ADVERSE EFFECT OF DISTRIBUTION REQUIREMENTS

     We may be required from time to time, under certain circumstances, to
accrue as income for tax purposes interest and rent earned but not yet received.
In such event, we could have taxable income without sufficient cash to enable us
to meet the distribution requirements of a REIT. Accordingly, we could be
required to borrow funds or liquidate investments on adverse terms in order to
meet such distribution requirements.

ADVERSE CONSEQUENCES OF FAILURE TO QUALIFY AS A PARTNERSHIP

     We believe that the Operating Partnership and other various Company
subsidiary partnerships have each been organized as partnerships and will
qualify for treatment as such under the Code. If the Operating Partnership and
such other partnerships fail to qualify for such treatment under the Code, we
would cease to qualify as a REIT, and the Operating Partnership and such other
partnerships would be subject to Federal income tax (including any alternative
minimum tax) on their income at corporate rates.

ADVERSE EFFECT ON PRICE OF SHARES AVAILABLE FOR FUTURE SALE


     Sales of a substantial number of shares of Common Stock, or the perception
that such sales could occur, could adversely affect prevailing market prices for
shares. As of June 30, 1999, the Senior Officers held 1,184,638 shares of Common
Stock. In addition, as of June 30, 1999, up to 4,127,250 shares of Common Stock
may be issued in the future to the Principals, the general partners of the Sun
Partnerships other than the Principals (the "Former General Partners"), and the
sellers of certain properties as a result of the potential redemption of their
outstanding OP Units (both Common and Preferred OP Units). The Principals and
the Former General Partners may sell such shares pursuant to registration rights
or an available exemption from registration. Also, Water Oak, Ltd., a former
owner of one of the Properties, will be issued Common OP Units with an aggregate
value of $10.2 million over the 10-year period beginning in January, 2000 and
continuing on an annual basis through 2009. In addition, as of June 30, 1999,
2,113,524 shares have been reserved for issuance (of which options for 532,378
shares have been exercised and 165,000 shares of restricted stock have been
issued as of June 30, 1999) pursuant to our 1993 Employee Stock Option Plan and
1993 Non-Employee Director Stock Option Plan. The Principals' employment
agreements provide for incentive compensation payable in shares of Common Stock.
We have also reserved 240,000 shares of Common Stock for issuance commencing
January 31, 2002 pursuant to our Long Term Incentive Plan which is for the
benefit of all of our salaried employees other than our officers. No prediction
can be made regarding the effect that future sales of shares of Common Stock
will have on the market price of shares.




                                      -7-
<PAGE>   9

ADVERSE EFFECT OF MARKET INTEREST RATES ON PRICE OF COMMON STOCK


     One of the factors that may influence the price of the Common Stock in the
public market will be the annual distributions to stockholders relative to the
prevailing market price of the Common Stock. An increase in market interest
rates may tend to make the Common Stock less attractive relative to other
investments, which could adversely affect the market price of Common Stock.

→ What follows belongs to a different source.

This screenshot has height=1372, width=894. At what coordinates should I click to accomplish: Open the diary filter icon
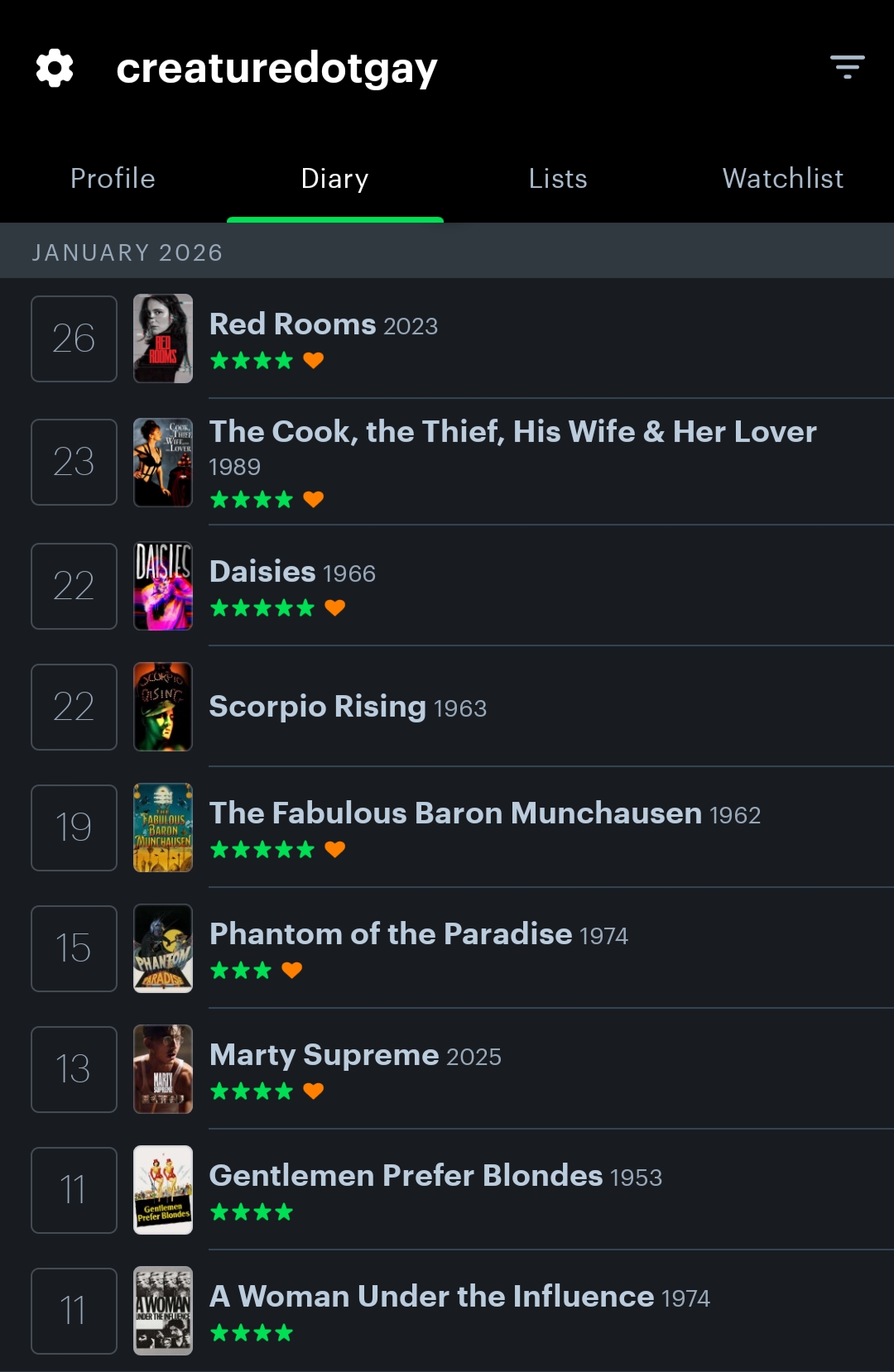coord(847,67)
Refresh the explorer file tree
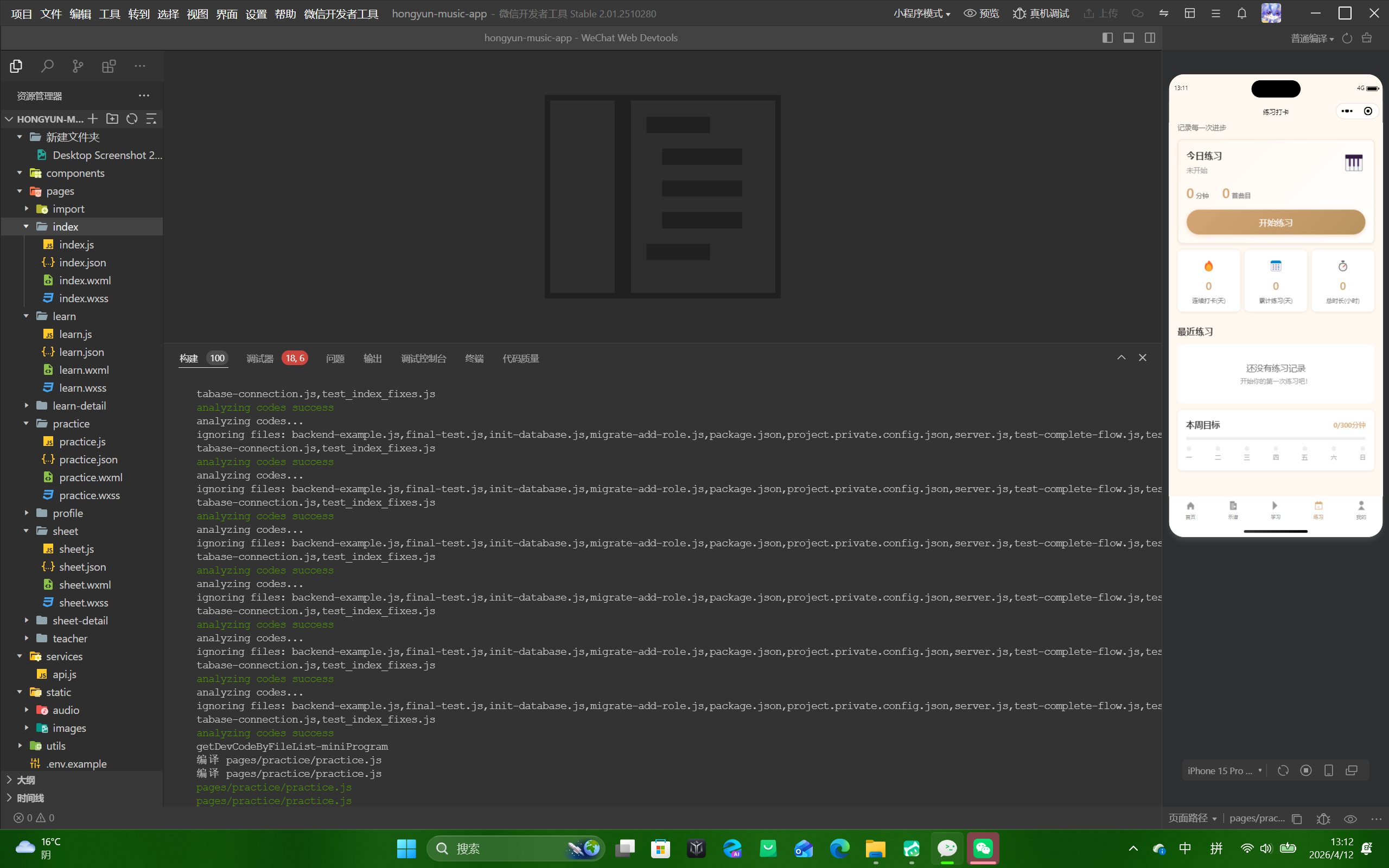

                              SELLING STOCKHOLDERS


     Each of the Selling Stockholders is a holder of Common OP Units and/or
shares of Common Stock. We are the sole general partner of the Operating
Partnership. Under the terms of the Operating Partnership's Second Amended and
Restated Agreement of Limited Partnership (the "Partnership Agreement"), the
Common OP Units are redeemable for shares of Common Stock. As of the date of
this prospectus, the redemption ratio is one share for each Common OP Unit
redeemed, but such redemption ratio is subject to adjustment in certain events
pursuant to anti-dilution provisions contained in the Partnership Agreement. The
Common Stock offered by this prospectus has been issued to the Selling
Stockholders in redemption of Common OP Units held by the Selling Stockholders.
None of the Selling Stockholders is an affiliate of the Company.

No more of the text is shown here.